_Brief_:
Please rewrite the stretch of the fuel system passage below from "Reservoir 10 is provided" through "19 depending therefrom.", putting "hose" wherever "conduit" appears.

_Passage provided_:
+ + + + +

In a balanced fuel system of the type contemplated, and as shown
generally in FIG. 1, a reservoir 10 of a vaporizable fuel such as
gasoline, is transferred to a tank 11 usually that of an
automobile, plane, boat or the like. Reservoir 10 is normally as
shown, buried or at least partially buried in the earth to be out
of the way and to maintain the fuel supply in a relatively safe,
stable condition.
Reservoir 10 is provided with a pump 12 which is operable form a
control member 31 at the surface, which functions to activate pump
12 whereby to regulate the flow of fuel which passes from reservoir
10. Thus, a pipe or conduit 13 extending from the pump 12, passes
through valve means 14 which can include a register or similar read
our device to measure the rate or amount of fuel passing
therethrough.
Flexible conduit 16 extends from the switching means 14, and is
sufficiently long to conveniently reach an automobile tank. Said
conduit 16 terminates in a manually operated fuel dispensing nozzle
17, which, as shown in FIG. 2, includes primarily a body 18 having
a spout 19 depending therefrom.

+ + + + +

_Dataset rows_:
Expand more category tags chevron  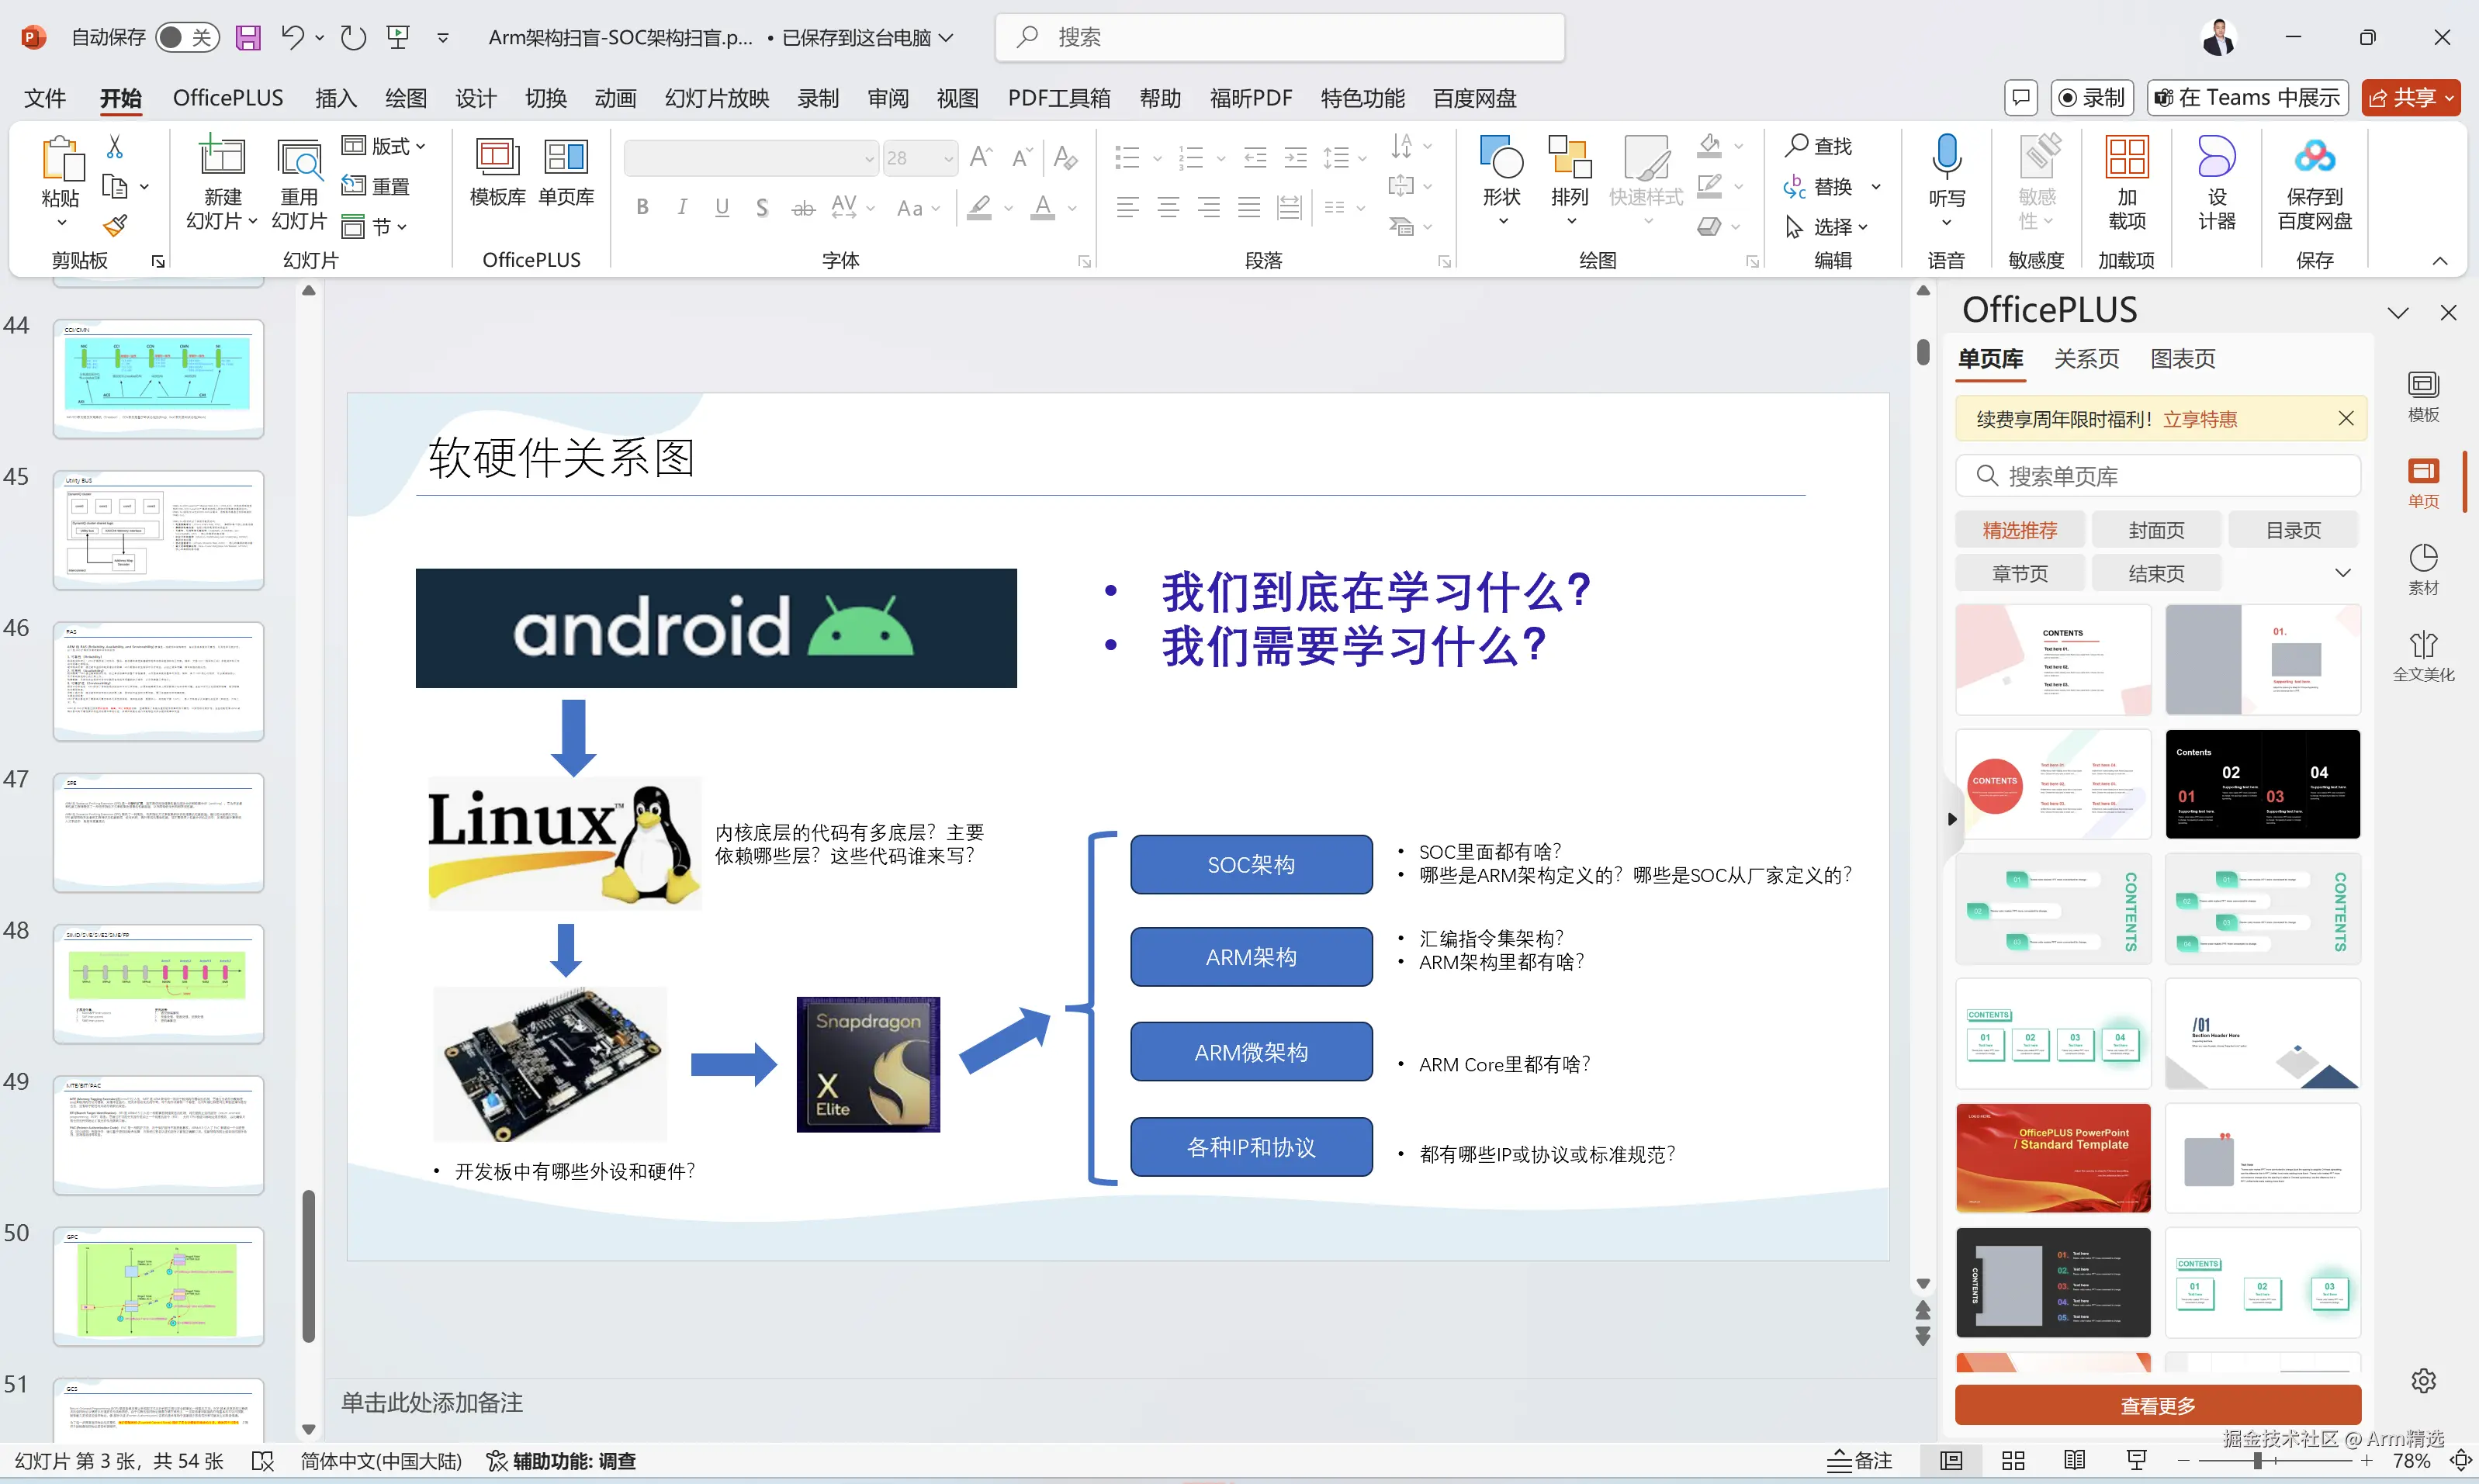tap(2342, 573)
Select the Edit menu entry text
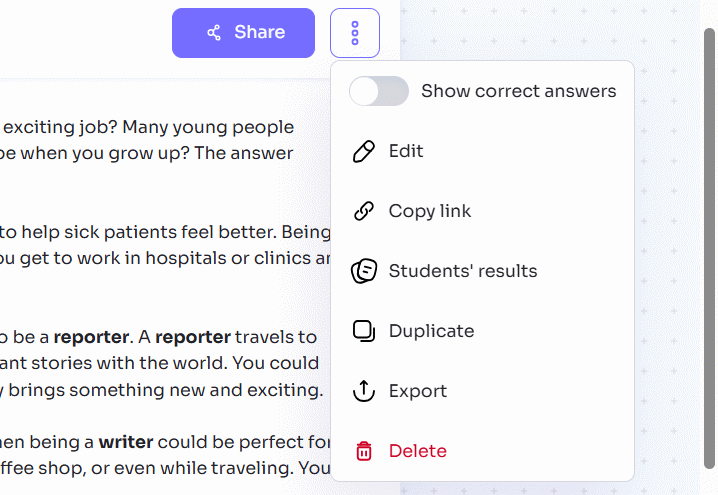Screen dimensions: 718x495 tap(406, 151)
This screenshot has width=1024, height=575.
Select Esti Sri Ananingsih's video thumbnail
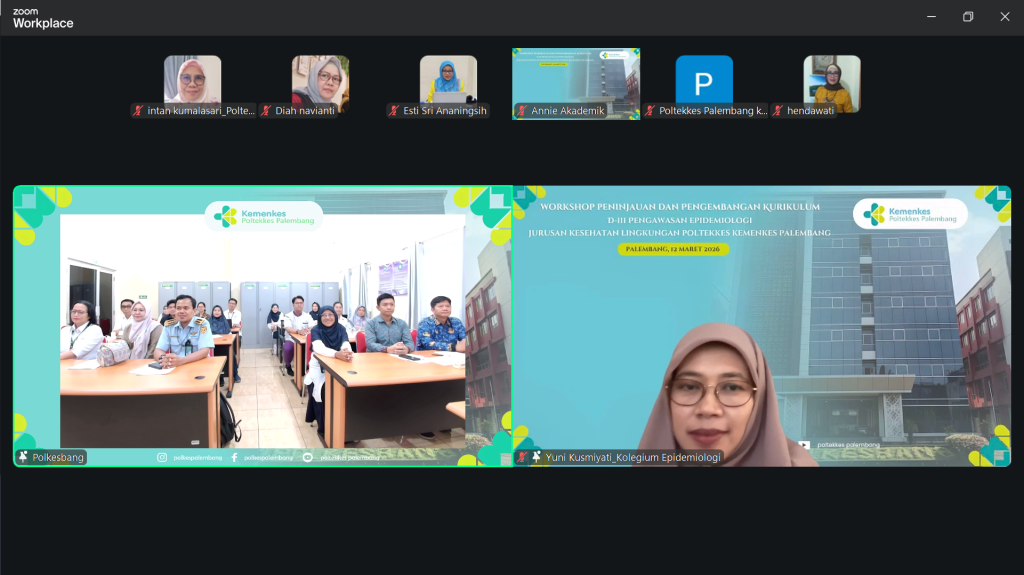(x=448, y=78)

+ + + + +

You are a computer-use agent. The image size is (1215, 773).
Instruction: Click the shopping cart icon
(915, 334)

+ + + + +

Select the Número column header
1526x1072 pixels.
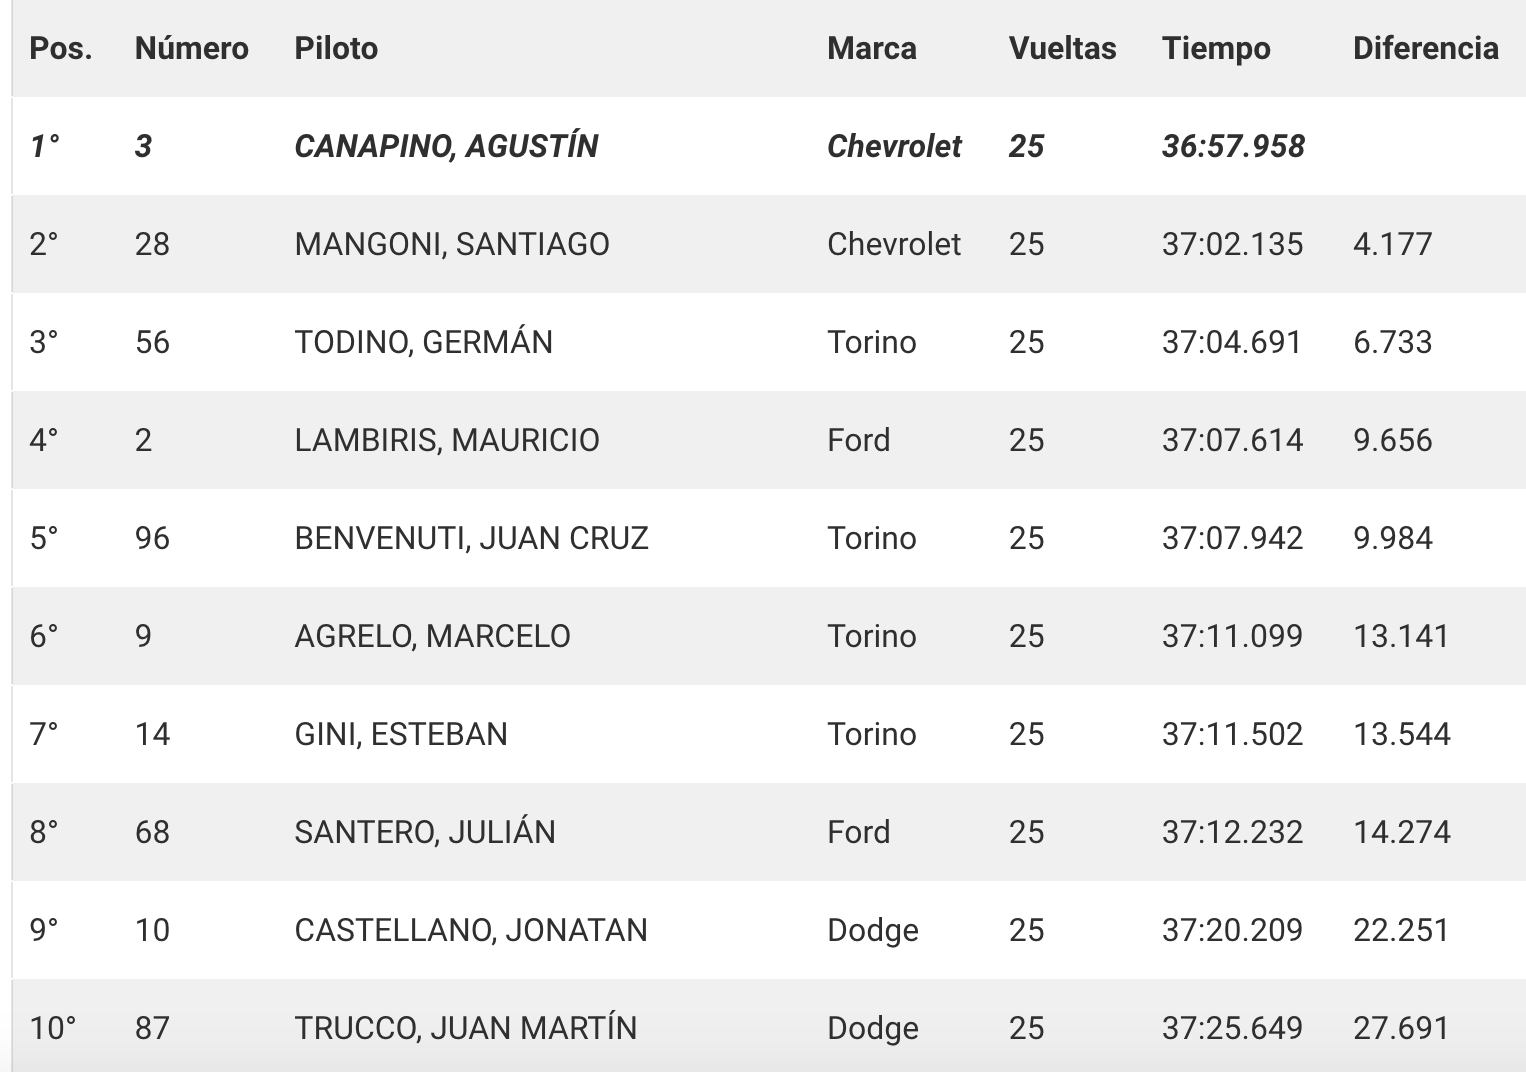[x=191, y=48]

+ + + + +

_Finished exercise_:
Reservoir 10 is provided with a pump 12 which is operable form a
control member 31 at the surface, which functions to activate pump
12 whereby to regulate the flow of fuel which passes from reservoir
10. Thus, a pipe or hose 13 extending from the pump 12, passes
through valve means 14 which can include a register or similar read
our device to measure the rate or amount of fuel passing
therethrough.
Flexible hose 16 extends from the switching means 14, and is
sufficiently long to conveniently reach an automobile tank. Said
hose 16 terminates in a manually operated fuel dispensing nozzle
17, which, as shown in FIG. 2, includes primarily a body 18 having
a spout 19 depending therefrom.